▶ _Exercise description_: Return every line from the one with "Task: Click the BSNL Broadband logo" through the one with "You are a computer-use agent. Screen", inclusive, exactly as it appears below.

▶ _Exercise material_:
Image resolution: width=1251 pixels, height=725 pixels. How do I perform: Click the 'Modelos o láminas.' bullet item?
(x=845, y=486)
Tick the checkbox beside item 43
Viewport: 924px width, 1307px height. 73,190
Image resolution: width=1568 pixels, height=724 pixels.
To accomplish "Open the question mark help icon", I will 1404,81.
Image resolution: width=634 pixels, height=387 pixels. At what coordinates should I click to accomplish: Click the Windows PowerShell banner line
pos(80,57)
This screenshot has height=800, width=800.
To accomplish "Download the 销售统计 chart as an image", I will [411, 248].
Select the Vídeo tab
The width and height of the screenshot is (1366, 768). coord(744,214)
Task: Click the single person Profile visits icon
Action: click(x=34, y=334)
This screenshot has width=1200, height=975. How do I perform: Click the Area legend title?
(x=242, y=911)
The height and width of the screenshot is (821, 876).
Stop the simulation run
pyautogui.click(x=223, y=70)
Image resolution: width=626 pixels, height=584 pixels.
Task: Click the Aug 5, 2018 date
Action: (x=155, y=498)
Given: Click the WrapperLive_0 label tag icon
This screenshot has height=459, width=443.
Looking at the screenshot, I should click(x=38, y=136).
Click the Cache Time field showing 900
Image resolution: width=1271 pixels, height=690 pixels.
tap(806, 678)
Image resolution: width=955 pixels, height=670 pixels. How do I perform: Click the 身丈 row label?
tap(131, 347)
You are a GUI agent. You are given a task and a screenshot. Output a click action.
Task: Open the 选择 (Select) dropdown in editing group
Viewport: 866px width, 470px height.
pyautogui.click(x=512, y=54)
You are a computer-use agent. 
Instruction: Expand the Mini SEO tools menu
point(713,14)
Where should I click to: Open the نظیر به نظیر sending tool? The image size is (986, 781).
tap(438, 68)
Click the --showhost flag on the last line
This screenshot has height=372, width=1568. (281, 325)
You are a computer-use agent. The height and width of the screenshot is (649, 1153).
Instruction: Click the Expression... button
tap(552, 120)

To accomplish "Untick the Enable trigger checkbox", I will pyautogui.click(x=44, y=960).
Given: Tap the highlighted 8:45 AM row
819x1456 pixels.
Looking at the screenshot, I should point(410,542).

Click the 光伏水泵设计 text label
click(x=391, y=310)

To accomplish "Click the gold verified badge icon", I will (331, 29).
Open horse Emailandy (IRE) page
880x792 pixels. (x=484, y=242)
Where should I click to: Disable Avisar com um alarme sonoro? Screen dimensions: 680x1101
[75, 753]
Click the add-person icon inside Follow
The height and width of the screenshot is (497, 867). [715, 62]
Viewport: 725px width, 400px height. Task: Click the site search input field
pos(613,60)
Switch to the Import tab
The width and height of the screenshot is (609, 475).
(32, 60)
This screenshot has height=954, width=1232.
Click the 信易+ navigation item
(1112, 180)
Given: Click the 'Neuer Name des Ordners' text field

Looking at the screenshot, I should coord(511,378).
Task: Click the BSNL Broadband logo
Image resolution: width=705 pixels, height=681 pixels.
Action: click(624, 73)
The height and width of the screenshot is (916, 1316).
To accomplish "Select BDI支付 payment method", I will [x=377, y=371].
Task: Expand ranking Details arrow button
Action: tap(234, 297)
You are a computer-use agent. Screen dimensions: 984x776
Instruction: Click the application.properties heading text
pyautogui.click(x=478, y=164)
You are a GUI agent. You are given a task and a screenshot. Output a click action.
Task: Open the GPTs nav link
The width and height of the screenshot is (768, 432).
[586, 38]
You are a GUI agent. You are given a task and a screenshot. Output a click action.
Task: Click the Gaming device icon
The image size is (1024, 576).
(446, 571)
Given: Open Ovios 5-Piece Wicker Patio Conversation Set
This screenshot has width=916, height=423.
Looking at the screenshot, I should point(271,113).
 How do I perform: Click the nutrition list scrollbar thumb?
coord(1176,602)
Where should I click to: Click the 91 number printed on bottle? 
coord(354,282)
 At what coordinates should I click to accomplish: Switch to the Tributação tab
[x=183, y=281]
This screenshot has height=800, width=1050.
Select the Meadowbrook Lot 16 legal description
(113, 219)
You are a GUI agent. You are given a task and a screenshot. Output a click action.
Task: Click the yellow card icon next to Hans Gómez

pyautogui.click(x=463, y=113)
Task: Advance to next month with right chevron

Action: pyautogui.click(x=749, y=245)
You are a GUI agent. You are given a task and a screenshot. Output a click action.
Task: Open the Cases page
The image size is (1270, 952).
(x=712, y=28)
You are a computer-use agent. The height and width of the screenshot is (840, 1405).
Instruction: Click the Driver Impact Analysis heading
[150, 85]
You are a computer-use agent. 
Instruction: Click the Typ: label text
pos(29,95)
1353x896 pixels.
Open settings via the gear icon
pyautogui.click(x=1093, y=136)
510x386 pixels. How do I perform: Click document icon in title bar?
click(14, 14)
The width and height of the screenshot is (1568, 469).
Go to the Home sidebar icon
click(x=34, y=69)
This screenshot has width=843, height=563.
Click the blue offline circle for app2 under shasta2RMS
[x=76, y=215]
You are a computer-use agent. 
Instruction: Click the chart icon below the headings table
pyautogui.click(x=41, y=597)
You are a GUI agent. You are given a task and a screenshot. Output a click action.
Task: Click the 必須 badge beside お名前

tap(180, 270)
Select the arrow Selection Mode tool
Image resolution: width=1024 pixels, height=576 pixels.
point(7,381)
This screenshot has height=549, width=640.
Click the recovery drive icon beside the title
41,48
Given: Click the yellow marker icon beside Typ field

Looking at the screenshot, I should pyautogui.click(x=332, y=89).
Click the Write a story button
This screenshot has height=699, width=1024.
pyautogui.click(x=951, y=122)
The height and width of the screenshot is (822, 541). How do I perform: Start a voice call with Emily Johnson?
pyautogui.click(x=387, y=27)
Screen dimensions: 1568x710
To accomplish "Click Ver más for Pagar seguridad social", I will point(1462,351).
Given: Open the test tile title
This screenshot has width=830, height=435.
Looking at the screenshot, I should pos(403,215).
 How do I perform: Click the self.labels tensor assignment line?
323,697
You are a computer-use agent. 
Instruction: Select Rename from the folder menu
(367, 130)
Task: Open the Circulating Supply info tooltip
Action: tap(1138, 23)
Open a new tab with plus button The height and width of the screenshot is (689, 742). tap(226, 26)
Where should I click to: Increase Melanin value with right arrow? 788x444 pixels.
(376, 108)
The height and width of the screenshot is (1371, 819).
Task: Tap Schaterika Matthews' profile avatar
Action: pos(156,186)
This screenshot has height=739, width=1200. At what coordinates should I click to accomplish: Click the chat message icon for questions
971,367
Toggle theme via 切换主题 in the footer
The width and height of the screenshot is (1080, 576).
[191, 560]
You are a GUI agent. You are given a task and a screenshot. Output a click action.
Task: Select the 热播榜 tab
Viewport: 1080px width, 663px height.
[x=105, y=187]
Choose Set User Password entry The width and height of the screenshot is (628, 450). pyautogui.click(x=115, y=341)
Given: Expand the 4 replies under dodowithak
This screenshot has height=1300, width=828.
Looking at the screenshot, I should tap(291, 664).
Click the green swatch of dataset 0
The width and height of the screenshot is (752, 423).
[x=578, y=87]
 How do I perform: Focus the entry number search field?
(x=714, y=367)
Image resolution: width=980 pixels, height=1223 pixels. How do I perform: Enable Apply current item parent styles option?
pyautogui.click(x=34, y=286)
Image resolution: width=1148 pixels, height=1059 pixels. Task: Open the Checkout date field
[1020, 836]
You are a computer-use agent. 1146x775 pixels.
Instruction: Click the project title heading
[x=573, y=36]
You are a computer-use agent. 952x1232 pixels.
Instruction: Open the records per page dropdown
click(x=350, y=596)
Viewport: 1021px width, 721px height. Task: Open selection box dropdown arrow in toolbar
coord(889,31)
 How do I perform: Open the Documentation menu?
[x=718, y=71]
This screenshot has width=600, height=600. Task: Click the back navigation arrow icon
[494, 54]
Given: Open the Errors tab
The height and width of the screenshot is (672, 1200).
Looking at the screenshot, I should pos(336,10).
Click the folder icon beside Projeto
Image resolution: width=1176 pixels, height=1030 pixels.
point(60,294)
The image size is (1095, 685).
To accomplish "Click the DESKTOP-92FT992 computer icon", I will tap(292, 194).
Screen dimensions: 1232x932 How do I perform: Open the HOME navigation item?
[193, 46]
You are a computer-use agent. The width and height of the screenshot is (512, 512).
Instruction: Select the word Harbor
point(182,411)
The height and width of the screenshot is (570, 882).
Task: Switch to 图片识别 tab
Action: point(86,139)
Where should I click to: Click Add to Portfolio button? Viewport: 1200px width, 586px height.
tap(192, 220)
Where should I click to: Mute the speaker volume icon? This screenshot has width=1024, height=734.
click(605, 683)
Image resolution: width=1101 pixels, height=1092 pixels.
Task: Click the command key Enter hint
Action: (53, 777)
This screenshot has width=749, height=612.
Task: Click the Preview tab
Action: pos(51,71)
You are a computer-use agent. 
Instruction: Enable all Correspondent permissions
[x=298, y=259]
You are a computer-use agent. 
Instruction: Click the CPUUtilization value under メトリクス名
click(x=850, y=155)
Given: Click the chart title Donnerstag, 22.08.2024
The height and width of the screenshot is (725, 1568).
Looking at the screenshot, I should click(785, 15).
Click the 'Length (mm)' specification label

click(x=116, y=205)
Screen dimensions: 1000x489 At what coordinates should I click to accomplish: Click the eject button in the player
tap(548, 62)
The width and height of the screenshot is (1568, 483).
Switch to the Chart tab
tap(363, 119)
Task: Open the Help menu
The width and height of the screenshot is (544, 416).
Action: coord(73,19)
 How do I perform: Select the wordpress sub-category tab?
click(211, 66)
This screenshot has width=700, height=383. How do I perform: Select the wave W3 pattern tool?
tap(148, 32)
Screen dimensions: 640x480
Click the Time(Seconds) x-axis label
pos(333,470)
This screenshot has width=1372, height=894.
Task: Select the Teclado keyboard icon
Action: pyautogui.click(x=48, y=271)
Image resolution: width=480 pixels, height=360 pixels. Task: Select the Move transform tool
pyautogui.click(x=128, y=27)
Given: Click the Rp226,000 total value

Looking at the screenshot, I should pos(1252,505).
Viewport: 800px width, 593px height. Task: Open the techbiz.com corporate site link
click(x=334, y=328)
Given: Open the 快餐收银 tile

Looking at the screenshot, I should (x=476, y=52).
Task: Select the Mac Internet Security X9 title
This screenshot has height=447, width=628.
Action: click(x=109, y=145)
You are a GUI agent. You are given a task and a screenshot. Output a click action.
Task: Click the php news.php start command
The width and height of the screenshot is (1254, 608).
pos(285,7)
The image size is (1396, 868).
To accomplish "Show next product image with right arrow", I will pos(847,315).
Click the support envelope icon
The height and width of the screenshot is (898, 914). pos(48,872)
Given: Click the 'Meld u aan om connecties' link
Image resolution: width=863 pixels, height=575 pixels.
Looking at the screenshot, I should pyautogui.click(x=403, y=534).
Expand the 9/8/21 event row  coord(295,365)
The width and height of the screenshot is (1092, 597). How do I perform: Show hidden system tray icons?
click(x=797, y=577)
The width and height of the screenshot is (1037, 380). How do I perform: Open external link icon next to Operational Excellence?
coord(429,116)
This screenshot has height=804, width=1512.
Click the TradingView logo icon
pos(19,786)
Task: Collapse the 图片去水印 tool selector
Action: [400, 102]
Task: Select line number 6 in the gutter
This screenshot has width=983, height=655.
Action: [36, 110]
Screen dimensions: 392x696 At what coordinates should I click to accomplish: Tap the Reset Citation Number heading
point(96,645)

▶ _Task solution_:
Task: Click the BSNL Broadband logo
Image resolution: width=705 pixels, height=681 pixels.
Action: click(624, 73)
The height and width of the screenshot is (916, 1316).
To accomplish "Select BDI支付 payment method", I will [x=377, y=371].
Task: Expand ranking Details arrow button
Action: tap(234, 297)
You are a computer-use agent. Screen dimensions: 984x776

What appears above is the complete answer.